The problem appears to be more or less universal given the current thinking in the AML haematology community around EMD AML. There is a recognition that EMD is an important issue (hence why the strong clinician interest in being part of trials), but since there are no specific treatments for EMD AML it is not seen as important to know if an individual r/r AML patient has EMD or not. Of course unless EMD is diagnosed first you can't develop treatments is one of those chicken-and-the-egg type problems all too common in medicine.

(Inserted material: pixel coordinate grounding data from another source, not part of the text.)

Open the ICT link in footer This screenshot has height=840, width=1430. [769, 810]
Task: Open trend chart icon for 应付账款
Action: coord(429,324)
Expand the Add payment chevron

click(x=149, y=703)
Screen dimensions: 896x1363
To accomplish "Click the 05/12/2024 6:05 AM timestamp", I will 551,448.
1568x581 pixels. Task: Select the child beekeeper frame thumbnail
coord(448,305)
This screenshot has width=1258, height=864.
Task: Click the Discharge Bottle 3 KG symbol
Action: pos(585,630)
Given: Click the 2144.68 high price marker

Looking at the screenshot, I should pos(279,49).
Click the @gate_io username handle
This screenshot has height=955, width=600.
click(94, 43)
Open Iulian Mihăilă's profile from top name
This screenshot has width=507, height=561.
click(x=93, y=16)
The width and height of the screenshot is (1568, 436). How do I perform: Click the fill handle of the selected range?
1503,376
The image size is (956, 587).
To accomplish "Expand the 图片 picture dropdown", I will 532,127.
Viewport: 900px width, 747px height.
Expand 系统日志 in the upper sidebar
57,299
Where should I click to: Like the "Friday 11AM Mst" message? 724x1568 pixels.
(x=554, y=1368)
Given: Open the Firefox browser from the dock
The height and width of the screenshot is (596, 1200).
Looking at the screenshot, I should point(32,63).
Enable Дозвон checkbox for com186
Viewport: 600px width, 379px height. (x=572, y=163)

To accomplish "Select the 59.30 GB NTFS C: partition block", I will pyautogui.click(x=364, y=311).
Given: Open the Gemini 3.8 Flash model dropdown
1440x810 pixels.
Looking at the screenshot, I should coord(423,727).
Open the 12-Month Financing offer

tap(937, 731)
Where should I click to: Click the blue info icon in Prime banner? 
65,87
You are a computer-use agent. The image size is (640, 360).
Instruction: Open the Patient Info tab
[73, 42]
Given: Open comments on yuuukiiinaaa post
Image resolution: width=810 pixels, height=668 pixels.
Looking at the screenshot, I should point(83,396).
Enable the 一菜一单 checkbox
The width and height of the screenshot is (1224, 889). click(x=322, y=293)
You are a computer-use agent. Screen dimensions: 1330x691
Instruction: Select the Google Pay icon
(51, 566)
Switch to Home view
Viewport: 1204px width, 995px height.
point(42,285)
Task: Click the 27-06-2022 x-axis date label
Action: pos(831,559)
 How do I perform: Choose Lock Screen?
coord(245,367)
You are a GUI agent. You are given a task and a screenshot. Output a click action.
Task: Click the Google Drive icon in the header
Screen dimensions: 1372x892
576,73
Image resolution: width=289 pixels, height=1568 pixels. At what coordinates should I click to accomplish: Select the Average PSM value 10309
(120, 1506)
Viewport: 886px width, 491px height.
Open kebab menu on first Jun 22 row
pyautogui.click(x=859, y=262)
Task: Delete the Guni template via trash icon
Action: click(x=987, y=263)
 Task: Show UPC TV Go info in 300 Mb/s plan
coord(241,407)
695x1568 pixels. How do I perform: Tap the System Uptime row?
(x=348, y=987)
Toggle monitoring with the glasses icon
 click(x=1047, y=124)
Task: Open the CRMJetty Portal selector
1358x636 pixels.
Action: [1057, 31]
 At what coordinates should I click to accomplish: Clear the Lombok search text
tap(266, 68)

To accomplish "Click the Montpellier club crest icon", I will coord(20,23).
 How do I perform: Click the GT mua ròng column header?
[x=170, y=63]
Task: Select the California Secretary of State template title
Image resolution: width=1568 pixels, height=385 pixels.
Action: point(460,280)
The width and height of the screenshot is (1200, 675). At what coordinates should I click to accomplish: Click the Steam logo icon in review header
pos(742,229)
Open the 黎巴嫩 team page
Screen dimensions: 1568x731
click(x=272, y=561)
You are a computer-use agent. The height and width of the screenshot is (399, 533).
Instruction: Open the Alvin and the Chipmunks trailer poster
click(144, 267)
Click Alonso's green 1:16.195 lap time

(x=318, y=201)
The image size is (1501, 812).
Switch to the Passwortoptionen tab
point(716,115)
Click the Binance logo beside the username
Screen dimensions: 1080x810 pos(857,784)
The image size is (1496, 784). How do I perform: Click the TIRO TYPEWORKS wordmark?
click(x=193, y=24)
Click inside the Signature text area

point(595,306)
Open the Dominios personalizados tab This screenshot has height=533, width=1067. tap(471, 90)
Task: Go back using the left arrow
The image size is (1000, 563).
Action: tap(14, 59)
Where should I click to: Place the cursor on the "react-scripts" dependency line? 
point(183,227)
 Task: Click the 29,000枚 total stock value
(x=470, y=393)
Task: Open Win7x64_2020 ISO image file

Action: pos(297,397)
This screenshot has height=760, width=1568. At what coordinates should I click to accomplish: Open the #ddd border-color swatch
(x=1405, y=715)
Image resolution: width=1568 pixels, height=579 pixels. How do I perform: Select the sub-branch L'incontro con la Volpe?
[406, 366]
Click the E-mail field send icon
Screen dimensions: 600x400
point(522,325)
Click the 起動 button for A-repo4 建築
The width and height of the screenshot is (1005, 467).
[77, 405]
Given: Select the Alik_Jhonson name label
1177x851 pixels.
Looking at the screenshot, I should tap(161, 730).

A similar thing happened with clinician thinking around minimal residual disease (MRD) in AML. It has been known for almost two decades in other leukemias that MRD status is very important for disease outcome post stem cell transplant, but due to technical issues diagnosing MRD in AML it was not considered by most clinicians for AML patients. This all changed about 3 years ago when various breakthroughs in flow cytometry and DNA sequencing allowed MRD status to be routinely determined in AML patients and this has revolutionised the treatment of AML. Getting a patient to MRD(-) before transplant is now the goal for AML patients able to tolerate a stem cell transplant.
The solution to the EMD trial problem is to remove the requirement for prescreening in the EMD AML trial and allow any patient the doctor suspects has EMD to enrol for treatment with bisantrene. Once on the trial the patient could then be checked for EMD without delaying treatment. I did ask Michelle on Friday why this was not the plan for the proposed new RAC-009 AML trial, but I didn't understand her answer. Maybe someone who was there could comment.